The Qabalah Man
November 27, 2013
from 5 (excellent) to 1 (poor)|
|Vocals : 4/5||Backing : 4/5||Production : 5||Sound quality : 5||Sleeve : 4|
In 1993 Luciano was first spotted in the reggae landscape by international reggae connoisseurs when US based RAS label issued his Phillip 'Fatis' Burrell produced debut album "Moving On". Twenty years (and about 30 studio albums) later, the devout Rastafarian nicknamed 'Messenjah', who then was part of a new generation of singers with cultural perspectives, is still very active and truly worth checking as is proven by the release of his latest full length album entitled "The Qabalah Man". The latter is released by Al.ta.fa.an Records, which earlier this year brought us similar albums by Junior Kelly ("Piece Of The Pie") and Bryan Art (self-titled set). "The Qabalah Man" contains material from producers based in Jamaica and Europe, including its main producer Anthony Senior along with Luciano himself, Michael Edgehill, Nasir Gowdie, Lawrence Gowdie, Cedrica 'Soljie' Hamilton and more.

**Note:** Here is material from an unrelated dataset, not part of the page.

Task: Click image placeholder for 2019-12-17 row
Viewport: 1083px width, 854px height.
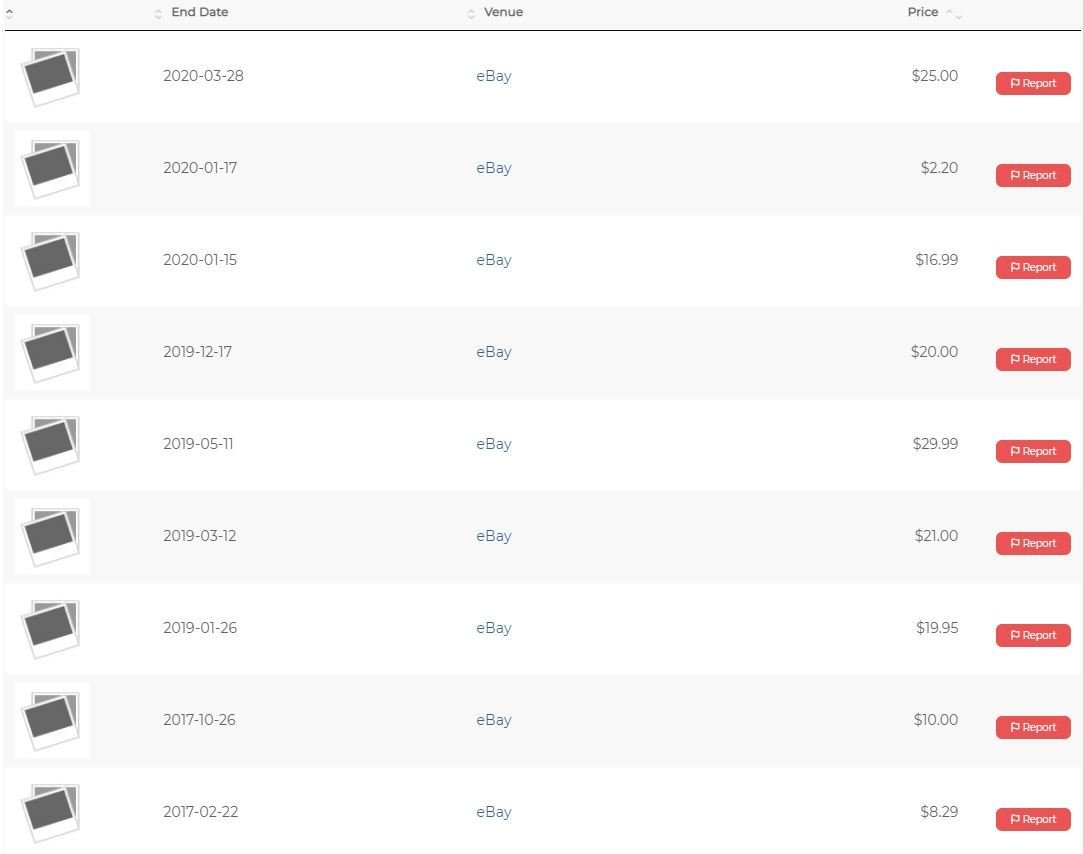Action: click(x=51, y=352)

Things get started with an excellent cultural piece on the "Kiana" ridim called "Create Our History". This tune, which was released in 2007 on a 7" vinyl single, sees Luciano teaming up with well respected veteran singer Bob Andy. And although both singers have a totally different vocal style, their collaboration turns out to work well. It's not that often that a Luciano album features a number of guest vocalists, but this one has. Besides Bob Andy there are collaborations with Mark Wonder ("So Long", already known from Mark Wonder's album "True Stories Of Mark Wonder"), Naptali ("Black Man Government" aka "Seven Miles" from Naptali's "Long Journey" set), Dub-Terian ("Tribute To Dennis Brown"), U-Roy & Ziggy Recado ("Organize") and Vido ("Dis Yah Reggae Music"). All these combination tunes are solid efforts, with especially the beautiful acoustic song "So Long", the strong "Black Man Government" and "Organize" -- together with its wicked dub version -- being worth hearing over and over again. The late great Dennis Brown was one of Luciano's major influences, and with "Tribute To Dennis Brown" he delivers a real nice version of the Crownprince of Reggae's "Stop The Fussing And Fighting" on a revitalized version of Studio One's "Real Rock" riddim. Other tunes worth mentioning and hearing more than once are "Material World", "Weapons Of War", "Skull And Bone", and "Don't Give In".
Although this album features some very familiar tracks and thus isn't a totally new collection of tunes, it's still a real good purchase for Luciano and modern roots fans alike.